Zum neunten Mal präsentierte der Förderverein Herz-Jesu-Kirche Oberlohberg „Lyrik und Musik im November“. Schiller, Mozart und Ballett sorgten für ein volles Gotteshaus.
Ihr Geläut hat Generationen von Schülern zur Verzweiflung gebracht. Bis heute wecken die gefühlten 1000 Verse, in die Friedrich Schiller 1799 das Werden einer einzigen Glocke goss, bei vielen Menschen böse Erinnerungen an lustloses Auswendiglernen, dem in endlos erscheinenden Deutschstunden dumpfes Interpretieren zu folgen pflegte. Dass sich der Dichter auch sinnlich erfahren lässt, zeigte der Förderverein Herz-Jesu-Kirche Oberlohberg mit der neunten Veranstaltung der Reihe „Lyrik und Musik im November“. Unter dem Titel „Klassik, Tanz etc…“ vereinte das 75-minütige Programm Rezitation mit Musik und Ballett.

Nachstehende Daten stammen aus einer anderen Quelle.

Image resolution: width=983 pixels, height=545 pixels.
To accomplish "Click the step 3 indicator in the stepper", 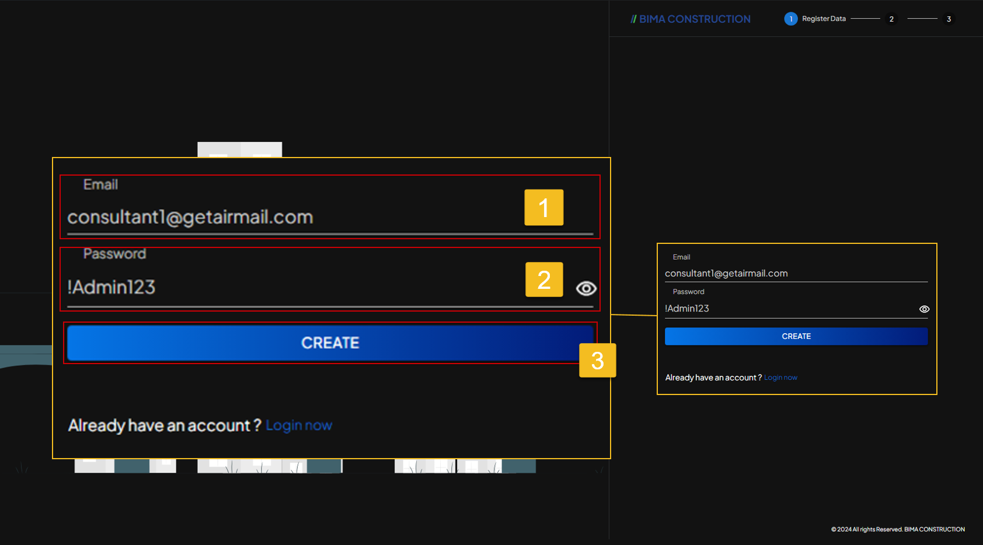I will pos(949,18).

Vereinsvorsitzende Käthi Klein hatte den Abend als „Experiment“ angekündigt, das überraschen wolle. Neugierig auf diese Überraschung waren so viele Besucher, das nicht nur die Bänke der Herz-Jesu-Kirche voll besetzt waren, sondern auch noch jede Menge Stühle in das Gotteshaus geschafft werden mussten. Das Akkordeonorchester Oberhausen eröffnete den Kunstgenuss mit dem „Trumpet Voluntary“ des englischen Barockkomponisten Jeremiah Clarke. Das Ballettensemble von Kristina Jefimowa übersetzte die festlichen Klänge in anmutige Bewegungen.

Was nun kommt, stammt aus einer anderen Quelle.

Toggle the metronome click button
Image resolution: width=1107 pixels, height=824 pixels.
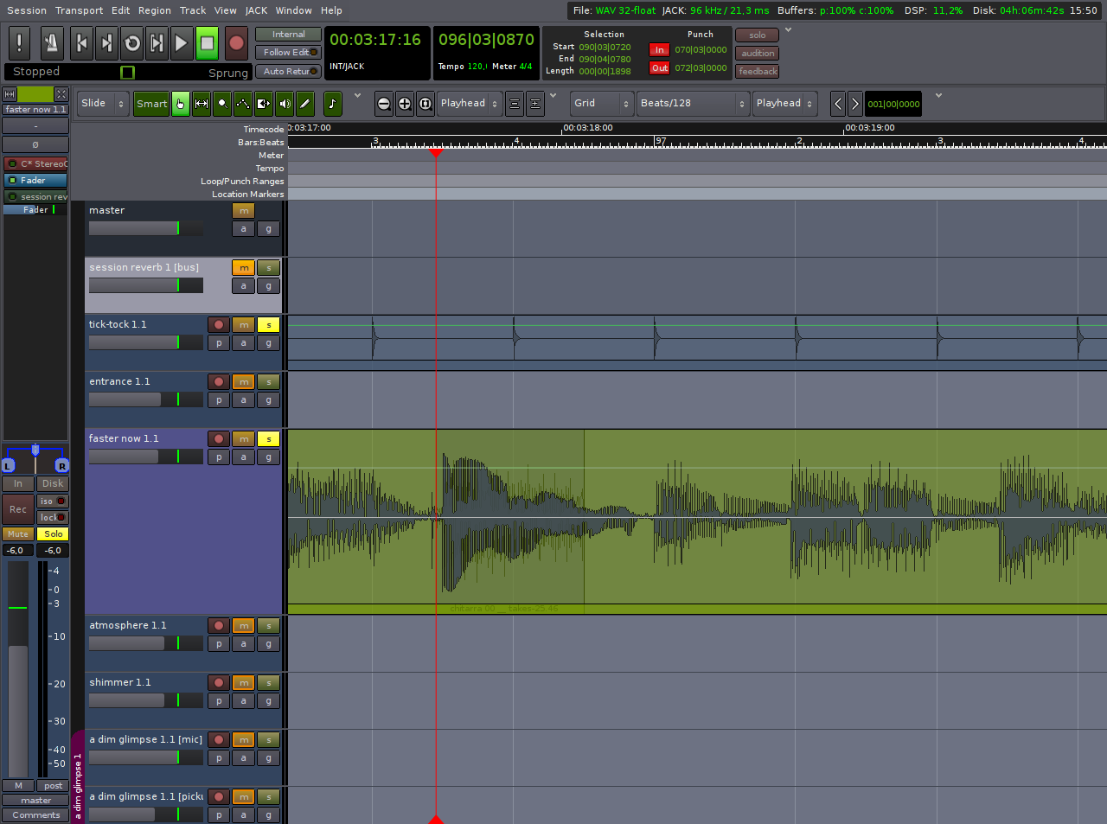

Dem folgte der erste Schiller. David Zieglmaier, Schauspieler der Burghofbühne, las „Die Bürgschaft“, jene gewaltige Ballade, in der der Dichter 1798 Treue und Freundschaft bis über den Tod hinaus beschwor. Mit kraftvoller Stimme schmetterte Zieglmaier die Verse in das Kirchenschiff, ließ sie nachhallen, setzte Akzente durch wohl gewählte Pausen und widerstand geschickt der Versuchung, durch ein Zuviel an Tempo das dramatische Finale zu verstolpern.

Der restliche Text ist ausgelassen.